Question

State whether the two events (A and B) described are disjoint, independent, and/or complements. (It is possible that the two events fall into more than one of the three categories, or none of them.) South Africa plays Australia for the championship in the Rugby World Cup. Let \(\mathrm{A}\) be the event that Australia wins and \(\mathrm{B}\) be the event that South Africa wins. (The game cannot end in a tie.)

Short answer

Event A and Event B are disjoint and complementary, but not independent.

Step-by-step solution

- Identify disjoint events

Two events are disjoint if they can't happen at the same time. Here, Australia and South Africa can't both win the game at the same time. That means these events are disjoint.

- Identify independent events

Two events are independent if the occurrence of one doesn't affect the likelihood of the other. Since there can be only one winner, if Australia wins (Event A), South Africa cannot win (Event B). So, Event A and Event B are not independent.

- Identify Complement Events

Two events are said to be complementary if the occurrence of one implies the non-occurrence of the other. Here, if Australia wins (Event A) it means South Africa (Event B) doesn't win and vice versa. Hence, these two events are complementary.

Key concepts

Disjoint Events

Disjoint events are like oil and water; they don't mix. In probability, when we talk about disjoint events, we mean occurrences that cannot happen at the same time. Think of it as being exclusive. For example, consider flipping a coin. You can get heads or tails, but not both at once. Similarly, when a rugby match between Australia and South Africa is played without the possibility of a draw, only one team can be victor. If Australia wins, South Africa can't, making these two outcomes disjoint events.

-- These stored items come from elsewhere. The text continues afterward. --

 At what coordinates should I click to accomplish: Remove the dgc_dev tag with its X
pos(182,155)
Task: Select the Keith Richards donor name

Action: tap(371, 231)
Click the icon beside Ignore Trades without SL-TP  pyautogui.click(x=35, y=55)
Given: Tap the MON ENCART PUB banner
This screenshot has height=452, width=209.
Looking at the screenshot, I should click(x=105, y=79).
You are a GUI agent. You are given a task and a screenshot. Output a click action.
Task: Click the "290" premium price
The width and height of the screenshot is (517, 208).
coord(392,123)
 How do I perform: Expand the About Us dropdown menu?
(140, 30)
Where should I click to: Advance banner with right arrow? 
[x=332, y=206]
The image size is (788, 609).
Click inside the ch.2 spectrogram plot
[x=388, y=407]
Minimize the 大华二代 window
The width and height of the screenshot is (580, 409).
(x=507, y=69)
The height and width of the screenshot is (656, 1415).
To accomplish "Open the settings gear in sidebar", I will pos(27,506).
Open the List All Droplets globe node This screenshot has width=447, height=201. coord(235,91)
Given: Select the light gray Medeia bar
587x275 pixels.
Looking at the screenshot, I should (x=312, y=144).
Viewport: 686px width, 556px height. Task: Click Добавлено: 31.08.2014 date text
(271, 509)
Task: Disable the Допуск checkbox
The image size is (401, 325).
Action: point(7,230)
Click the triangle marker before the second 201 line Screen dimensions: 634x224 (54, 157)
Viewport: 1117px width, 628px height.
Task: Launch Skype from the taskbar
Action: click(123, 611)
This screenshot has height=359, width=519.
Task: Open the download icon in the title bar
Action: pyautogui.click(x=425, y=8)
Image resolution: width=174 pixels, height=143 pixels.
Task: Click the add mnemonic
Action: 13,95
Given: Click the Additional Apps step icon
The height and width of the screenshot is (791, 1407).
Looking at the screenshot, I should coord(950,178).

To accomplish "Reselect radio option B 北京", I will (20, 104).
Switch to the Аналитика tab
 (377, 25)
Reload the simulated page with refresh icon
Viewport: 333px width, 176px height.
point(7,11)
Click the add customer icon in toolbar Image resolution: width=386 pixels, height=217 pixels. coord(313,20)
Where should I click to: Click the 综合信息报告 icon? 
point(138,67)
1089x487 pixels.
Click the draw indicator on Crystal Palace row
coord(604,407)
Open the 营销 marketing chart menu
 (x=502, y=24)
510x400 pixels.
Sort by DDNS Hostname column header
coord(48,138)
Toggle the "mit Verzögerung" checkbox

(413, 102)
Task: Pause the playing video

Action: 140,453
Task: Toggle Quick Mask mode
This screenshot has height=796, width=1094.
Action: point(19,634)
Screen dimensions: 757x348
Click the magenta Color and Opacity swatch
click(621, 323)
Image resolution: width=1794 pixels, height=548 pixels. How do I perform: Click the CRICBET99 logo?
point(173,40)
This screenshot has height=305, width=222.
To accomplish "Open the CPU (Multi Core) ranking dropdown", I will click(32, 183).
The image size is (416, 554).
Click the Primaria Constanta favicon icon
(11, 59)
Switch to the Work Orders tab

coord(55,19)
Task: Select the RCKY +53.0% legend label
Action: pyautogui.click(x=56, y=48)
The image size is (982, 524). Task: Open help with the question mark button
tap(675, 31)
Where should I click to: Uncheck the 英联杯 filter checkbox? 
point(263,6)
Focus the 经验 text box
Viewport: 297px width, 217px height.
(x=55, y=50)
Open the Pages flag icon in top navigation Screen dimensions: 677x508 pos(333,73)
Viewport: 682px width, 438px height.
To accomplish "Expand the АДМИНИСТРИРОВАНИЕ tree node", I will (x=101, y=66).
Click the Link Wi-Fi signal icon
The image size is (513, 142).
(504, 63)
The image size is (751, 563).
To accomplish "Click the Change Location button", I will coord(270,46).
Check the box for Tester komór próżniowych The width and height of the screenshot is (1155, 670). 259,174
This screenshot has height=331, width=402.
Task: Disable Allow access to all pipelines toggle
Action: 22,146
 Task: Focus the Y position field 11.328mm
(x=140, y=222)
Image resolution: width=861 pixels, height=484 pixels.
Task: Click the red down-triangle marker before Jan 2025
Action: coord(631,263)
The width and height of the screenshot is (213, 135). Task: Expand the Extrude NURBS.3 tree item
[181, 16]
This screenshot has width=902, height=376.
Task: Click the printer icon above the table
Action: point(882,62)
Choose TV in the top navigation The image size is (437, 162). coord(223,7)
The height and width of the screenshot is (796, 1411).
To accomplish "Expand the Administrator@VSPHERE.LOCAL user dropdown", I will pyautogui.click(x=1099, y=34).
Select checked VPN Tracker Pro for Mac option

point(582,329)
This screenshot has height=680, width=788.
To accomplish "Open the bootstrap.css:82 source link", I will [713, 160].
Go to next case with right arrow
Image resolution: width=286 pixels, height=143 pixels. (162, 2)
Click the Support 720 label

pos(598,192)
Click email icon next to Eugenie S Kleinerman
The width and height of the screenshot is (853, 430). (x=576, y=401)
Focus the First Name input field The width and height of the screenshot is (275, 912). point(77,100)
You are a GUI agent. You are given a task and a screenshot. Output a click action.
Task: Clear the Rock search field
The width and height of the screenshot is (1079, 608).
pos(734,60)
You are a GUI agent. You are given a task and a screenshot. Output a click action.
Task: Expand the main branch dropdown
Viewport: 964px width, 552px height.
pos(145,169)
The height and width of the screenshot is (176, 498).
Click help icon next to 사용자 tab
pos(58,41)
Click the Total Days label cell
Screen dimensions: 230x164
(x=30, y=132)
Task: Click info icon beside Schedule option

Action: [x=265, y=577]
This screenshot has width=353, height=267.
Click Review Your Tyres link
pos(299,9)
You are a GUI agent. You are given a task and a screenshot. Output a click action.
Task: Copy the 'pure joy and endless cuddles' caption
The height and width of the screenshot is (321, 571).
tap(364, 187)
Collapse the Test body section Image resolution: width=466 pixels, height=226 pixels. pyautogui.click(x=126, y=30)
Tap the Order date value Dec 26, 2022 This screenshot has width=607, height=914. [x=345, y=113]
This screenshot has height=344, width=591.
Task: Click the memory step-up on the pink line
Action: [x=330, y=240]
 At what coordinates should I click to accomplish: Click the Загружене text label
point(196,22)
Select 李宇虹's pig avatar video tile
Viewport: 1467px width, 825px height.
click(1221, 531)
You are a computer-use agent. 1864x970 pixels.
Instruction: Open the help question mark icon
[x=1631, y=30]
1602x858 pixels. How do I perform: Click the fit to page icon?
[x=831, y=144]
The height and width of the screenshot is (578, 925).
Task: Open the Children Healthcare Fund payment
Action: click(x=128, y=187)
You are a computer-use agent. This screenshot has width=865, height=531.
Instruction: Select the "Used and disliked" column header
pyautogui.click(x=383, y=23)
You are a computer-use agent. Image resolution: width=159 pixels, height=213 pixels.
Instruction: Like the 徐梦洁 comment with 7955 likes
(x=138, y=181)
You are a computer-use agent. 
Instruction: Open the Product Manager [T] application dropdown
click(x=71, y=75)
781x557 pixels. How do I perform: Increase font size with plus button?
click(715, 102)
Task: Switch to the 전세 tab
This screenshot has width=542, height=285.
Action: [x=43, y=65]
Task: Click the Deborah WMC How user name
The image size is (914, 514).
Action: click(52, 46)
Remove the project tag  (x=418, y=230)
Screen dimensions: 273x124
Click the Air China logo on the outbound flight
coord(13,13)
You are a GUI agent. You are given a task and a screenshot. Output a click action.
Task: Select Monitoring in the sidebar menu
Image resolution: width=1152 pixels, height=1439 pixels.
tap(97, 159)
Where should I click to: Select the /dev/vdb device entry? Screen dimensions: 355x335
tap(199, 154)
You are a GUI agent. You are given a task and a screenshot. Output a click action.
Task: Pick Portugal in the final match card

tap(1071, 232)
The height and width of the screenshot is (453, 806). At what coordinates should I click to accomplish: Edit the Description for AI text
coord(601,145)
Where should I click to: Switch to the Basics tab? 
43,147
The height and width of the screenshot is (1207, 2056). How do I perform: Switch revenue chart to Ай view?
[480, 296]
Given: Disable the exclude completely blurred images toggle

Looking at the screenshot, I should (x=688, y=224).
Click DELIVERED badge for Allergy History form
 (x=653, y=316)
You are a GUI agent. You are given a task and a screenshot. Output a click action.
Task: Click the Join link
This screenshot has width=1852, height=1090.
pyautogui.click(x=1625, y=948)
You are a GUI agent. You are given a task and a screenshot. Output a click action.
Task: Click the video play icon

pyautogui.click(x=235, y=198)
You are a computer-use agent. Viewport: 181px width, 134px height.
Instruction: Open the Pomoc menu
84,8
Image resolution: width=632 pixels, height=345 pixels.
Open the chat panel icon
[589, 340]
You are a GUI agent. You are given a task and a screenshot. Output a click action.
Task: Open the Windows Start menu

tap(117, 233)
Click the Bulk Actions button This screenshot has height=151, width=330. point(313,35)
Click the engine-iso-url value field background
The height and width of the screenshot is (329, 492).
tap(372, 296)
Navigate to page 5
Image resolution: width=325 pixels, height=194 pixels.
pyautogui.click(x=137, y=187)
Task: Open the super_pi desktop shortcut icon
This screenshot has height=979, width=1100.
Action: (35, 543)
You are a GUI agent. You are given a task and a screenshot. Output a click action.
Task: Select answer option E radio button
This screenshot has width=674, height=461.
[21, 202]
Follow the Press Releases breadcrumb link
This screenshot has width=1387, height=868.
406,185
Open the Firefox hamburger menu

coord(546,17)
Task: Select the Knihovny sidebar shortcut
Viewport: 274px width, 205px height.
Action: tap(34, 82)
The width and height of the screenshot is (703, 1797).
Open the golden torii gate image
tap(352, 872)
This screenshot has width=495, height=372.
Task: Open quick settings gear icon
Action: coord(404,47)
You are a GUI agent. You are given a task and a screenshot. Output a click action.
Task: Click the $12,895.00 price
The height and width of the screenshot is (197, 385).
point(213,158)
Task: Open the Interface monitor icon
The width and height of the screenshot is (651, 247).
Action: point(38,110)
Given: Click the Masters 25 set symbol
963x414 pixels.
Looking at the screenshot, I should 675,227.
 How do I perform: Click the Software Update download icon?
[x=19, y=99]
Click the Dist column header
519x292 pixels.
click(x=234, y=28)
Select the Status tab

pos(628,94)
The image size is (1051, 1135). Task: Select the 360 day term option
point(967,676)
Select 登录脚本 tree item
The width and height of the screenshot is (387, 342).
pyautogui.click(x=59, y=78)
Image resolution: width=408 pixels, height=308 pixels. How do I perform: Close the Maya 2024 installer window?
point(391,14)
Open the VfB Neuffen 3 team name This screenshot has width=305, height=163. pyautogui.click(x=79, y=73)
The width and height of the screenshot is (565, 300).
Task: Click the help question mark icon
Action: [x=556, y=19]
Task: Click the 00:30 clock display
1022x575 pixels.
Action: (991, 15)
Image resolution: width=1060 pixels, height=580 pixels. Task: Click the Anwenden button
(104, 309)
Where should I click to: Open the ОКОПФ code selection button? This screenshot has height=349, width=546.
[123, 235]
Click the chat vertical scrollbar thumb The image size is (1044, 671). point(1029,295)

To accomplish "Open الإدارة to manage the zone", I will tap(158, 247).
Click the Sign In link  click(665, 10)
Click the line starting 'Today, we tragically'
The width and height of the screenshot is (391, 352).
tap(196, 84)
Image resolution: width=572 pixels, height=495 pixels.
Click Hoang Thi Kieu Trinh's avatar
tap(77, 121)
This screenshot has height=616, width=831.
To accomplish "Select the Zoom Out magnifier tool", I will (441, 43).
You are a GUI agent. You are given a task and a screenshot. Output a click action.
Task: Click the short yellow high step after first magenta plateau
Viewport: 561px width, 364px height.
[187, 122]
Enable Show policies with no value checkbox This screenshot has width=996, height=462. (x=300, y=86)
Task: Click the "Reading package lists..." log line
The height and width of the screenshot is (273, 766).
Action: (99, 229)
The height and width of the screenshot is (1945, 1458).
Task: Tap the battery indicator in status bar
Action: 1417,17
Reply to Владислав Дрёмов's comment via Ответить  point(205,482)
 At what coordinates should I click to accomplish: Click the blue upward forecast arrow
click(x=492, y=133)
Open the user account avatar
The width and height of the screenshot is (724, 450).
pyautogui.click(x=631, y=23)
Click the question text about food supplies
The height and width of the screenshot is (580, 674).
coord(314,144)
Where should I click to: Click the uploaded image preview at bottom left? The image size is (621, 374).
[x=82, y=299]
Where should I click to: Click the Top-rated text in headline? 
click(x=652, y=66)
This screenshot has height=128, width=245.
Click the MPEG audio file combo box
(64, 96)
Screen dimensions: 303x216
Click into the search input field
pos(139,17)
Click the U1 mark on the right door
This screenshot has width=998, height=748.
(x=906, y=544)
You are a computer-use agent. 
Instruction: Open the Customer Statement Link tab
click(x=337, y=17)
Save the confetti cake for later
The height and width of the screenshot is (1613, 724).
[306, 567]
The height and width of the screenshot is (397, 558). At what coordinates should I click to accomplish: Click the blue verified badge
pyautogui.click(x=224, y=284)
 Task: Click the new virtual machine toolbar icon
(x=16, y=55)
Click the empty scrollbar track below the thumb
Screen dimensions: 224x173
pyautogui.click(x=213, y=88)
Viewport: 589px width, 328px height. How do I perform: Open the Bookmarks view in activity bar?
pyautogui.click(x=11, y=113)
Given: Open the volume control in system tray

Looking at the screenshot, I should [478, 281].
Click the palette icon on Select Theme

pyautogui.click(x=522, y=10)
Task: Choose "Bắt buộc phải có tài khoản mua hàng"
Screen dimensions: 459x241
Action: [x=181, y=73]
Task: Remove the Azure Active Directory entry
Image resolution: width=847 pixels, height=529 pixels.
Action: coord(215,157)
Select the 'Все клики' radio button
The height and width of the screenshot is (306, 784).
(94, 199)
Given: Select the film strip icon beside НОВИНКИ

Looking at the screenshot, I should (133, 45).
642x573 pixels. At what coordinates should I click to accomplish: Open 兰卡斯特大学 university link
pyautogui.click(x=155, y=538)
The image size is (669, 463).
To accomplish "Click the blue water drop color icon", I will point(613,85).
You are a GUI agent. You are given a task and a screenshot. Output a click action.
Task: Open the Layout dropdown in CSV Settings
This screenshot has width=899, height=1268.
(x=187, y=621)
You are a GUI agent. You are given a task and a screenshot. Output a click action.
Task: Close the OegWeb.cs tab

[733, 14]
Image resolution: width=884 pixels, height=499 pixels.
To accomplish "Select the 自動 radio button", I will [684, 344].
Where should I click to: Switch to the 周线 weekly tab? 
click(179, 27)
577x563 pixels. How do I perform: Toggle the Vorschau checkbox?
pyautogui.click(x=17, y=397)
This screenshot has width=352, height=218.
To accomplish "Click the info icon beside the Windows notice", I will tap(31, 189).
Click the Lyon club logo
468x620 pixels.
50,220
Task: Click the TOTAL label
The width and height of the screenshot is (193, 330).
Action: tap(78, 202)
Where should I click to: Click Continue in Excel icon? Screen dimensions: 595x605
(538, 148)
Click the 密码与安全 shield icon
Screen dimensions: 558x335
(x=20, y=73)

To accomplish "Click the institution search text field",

Disjoint events always have one thing in common: their intersection (the probability of both events happening together) is zero. Mathematically, we represent it as: \( P(A \cap B) = 0 \) where \( A \) and \( B \) are two disjoint events. Understanding this concept helps you predict outcomes when you're dealing with exclusive scenarios in games, experiments, or real-life situations.

Independent Events

Now imagine you have two light switches. Turning one on or off has no bearing on whether the other is on or off. Independent events work much the same. In probability, two events are independent if the occurrence (or non-occurrence) of one has no effect on the other. This concept is fundamental in scenarios where multiple outcomes don't interfere with each other.

To check for independence, we look at the probabilities: if \( P(A \text{ given } B) = P(A) \) and \( P(B \text{ given } A) = P(B) \) then \( A \) and \( B \) are independent. But remember, during the Rugby World Cup game between Australia and South Africa, one team's victory completely determines the other team's defeat; hence, their chances of winning are not independent. Knowing helping you to understand when one occurrence doesn't necessarily predict another.

Complement Events

Complement events behave like two sides of the same coin. In probability, the complement of event \( A \) is the event that \( A \) does not occur, often denoted by \( A^c \). Think of it as a 'totally or nothing' situation. When it comes to our Rugby game, Australia winning is the complement of South Africa not winning, and vice versa. One complements the other to make up all possible outcomes.

Here's the trick: The probabilities of an event and its complement always add up to 1 (or 100%). So, if you know the probability of Australia winning, \( P(A) \), the probability of them not winning (South Africa winning or event \( B \)) is \( 1 - P(A) \). This is incredibly useful for calculating probabilities quickly, especially in 'either-or' scenarios. Complement events give us a full picture of the possible outcomes in a given situation.